Yuletide scenes are all around us despite the scarily warm
solstice in New York. Bells are ringing, malls are crowding, and in some
quarters Christmas caroling can be heard.
The US media is agog with serious problems such as whether Santa Claus was
white and the even more troubling problem that Jesus might not be a blue eyed
blonde man. In India a benighted Supreme
Court upheld a British colonial law against homosexuality. In the Emirates of Russia, Putin the Vlad may
need to rethink his anti LGBT laws since Billy Jean King and other openly gay
athletes will represent the US in the Winter Olympics.
But there is reason for hope; under protests, the Indian government
has asked the court to review the law because it "violated the principle
of equality". India’s brilliant
mythologist Devdutt Puttnaik upset a lot of Hindus by declaring that homophobia
is not a part of India’s religious heritage. http://devdutt.com/blog/hindu-not-homophobic.html.
And there are good tidings from Moscow: Nadia
and Masha, the two jailed members of the Russian feminist punk group have been
released. It seems this is a good day to
write ‘a punk prayer’ for a New Year that will have the 100 year anniversary of
the First World War. So this Christmas season when the birth of a divine child
is being celebrated, this lover of Kali invokes ‘the Mother of God’ in her dark
incarnation as the Black Madonna of Europe.
I dedicate this blog to my dear Greek friends George and Toula Harlampoudis.

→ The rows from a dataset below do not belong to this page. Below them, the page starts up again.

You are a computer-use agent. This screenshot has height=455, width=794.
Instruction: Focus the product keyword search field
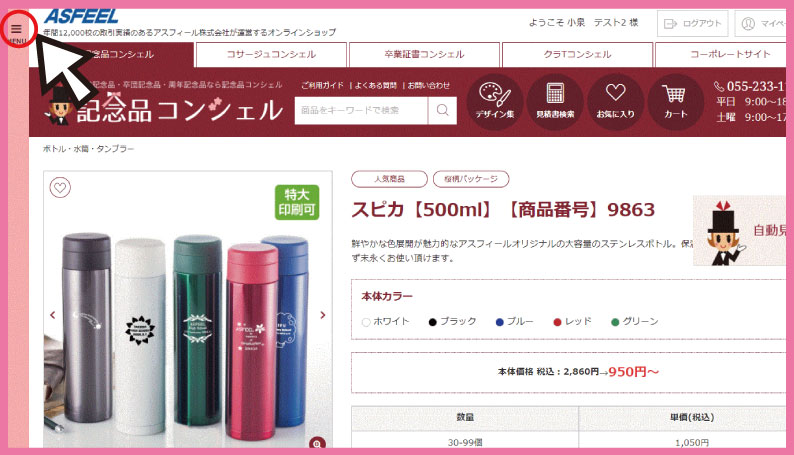tap(361, 110)
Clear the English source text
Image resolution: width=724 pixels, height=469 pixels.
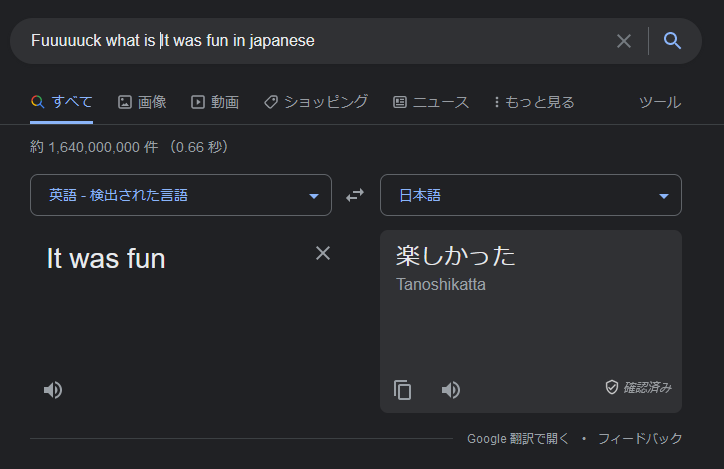[323, 253]
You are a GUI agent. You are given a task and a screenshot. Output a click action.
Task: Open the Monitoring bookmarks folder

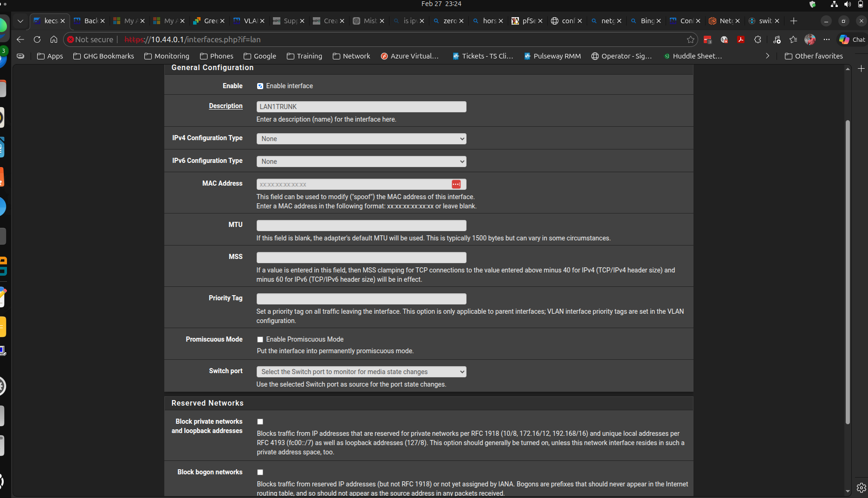[x=167, y=56]
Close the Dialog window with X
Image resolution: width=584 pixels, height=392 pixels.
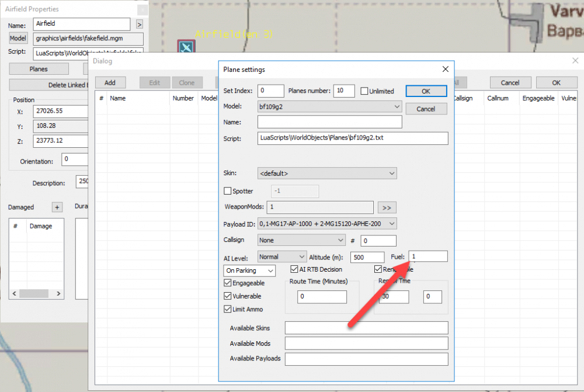[x=575, y=61]
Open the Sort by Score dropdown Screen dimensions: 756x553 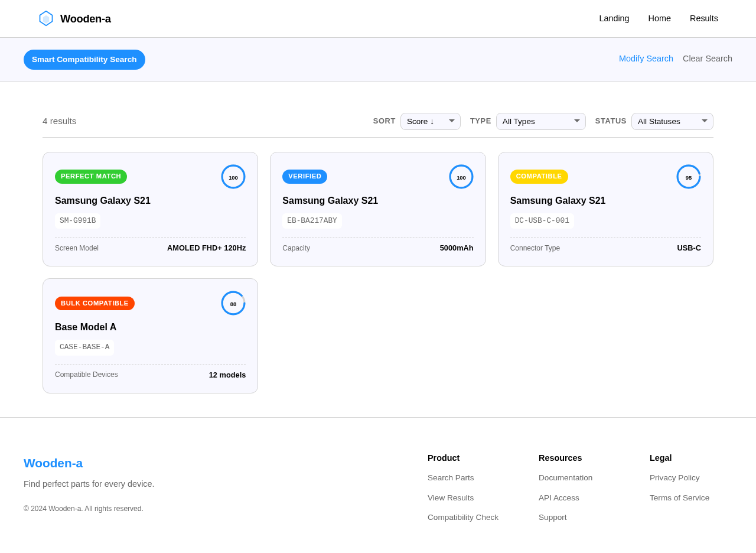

I had recently watched the Sundance documentary film, Pussy Riots: A Punk Prayer about the Russian
case. Not knowing much about the controversy, I was struck by the scene when
these women touched the ground and invoked Maria, the Mother of God as they
prepared to ‘storm’ the Christ the Savior Church in Moscow. I was puzzled that
they were imprisoned due to their supposed ‘religious hatred,’ and yet they
were calling out to the Virgin. By the end of the film, it made perfect sense
to me that these ‘holy fools’ would invoke the Mother of God to protest against
Putin’s dictatorial rule in a patriarchal church that condones it. After all the original Mother of God, Egypt’s
Isis, whose image with Horus on her breast was the model for Madonna and Child,
was a benefactor of the downtrodden.
Isis, the first child of Geb and Nut, was a friend of the
“slaves, sinners and artisans” among others.

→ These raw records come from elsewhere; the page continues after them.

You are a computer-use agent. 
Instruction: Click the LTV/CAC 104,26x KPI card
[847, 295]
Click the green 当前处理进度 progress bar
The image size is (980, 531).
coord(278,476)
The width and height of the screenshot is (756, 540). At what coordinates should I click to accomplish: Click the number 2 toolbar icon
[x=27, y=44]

Her story bespeaks of the pain woman endures for her right to give birth
and nurture. It is significant that the image of Nut, her mother, is one of
those rare portrayals of the sky as feminine that envelops the world and
protects Geb, the masculine earth, destabilizing easy gendering of father sky
and mother earth. In ancient times the
Mother power that presides over birth and death and renews life in cyclical
understanding of time was venerated in myriad forms, and there was no spiritual
rivalry between men and women. She
inhabits the mystery of interiority and makes our lived life numinously
real.
Having grown up in India with Kali and myriad goddesses of
every shape and hue, I know in my blood that the Divine Mother cannot be
ensconced within any national or religious border, and cannot really be
destroyed because she represents the mystic river flowing deep within all
religions. Hence, I had haunted many a European land in search of the lost
Mother God of the West. I had found her hiding in plain sight although
patriarchal monotheism had erased the Name of the Woman from the exoteric space
of the Divine. Church authorities deny
the existence of the Black Madonna who is not under the power of patriarchy. In 2006, led by China Galland’s book Longing for Darkness: Tara and the Black
Madonna, I visited the Einsindeln monastery outside of Zurich and had the
darshan of a magnificent Black Virgin with black Jesus in her arms. The Carl Jung institute nearby invokes her to
lead people to wholeness out of their modern neurosis.
For me, this mysterious figure experientially attested to
the Gnostic lore of a different Christianity.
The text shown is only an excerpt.